* _DATA FOR THIS TASK_
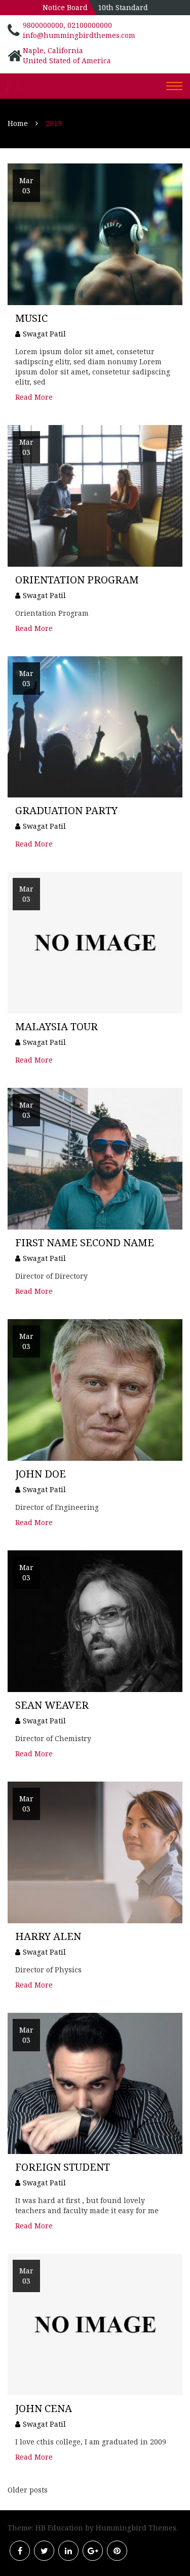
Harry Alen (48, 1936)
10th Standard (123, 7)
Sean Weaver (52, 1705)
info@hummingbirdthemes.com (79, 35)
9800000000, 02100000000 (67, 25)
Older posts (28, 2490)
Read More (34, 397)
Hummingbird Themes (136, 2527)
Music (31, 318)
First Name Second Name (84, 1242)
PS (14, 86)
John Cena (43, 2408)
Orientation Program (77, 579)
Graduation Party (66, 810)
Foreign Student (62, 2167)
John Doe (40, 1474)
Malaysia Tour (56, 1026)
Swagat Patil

* _WHAT YOU WILL DO_
Could you repeat every entry above exactly, with each picture omitted?

* _EXPECTED ANSWER_
Harry Alen (48, 1936)
10th Standard (123, 7)
Sean Weaver (52, 1705)
info@hummingbirdthemes.com (79, 35)
9800000000, 02100000000 (67, 25)
Older posts (28, 2490)
Read More (34, 397)
Hummingbird Themes (136, 2527)
Music (31, 318)
First Name Second Name (84, 1242)
PS (14, 86)
John Cena (43, 2408)
Orientation Program (77, 579)
Graduation Party (66, 810)
Foreign Student (62, 2167)
John Doe (40, 1474)
Malaysia Tour (56, 1026)
Swagat Patil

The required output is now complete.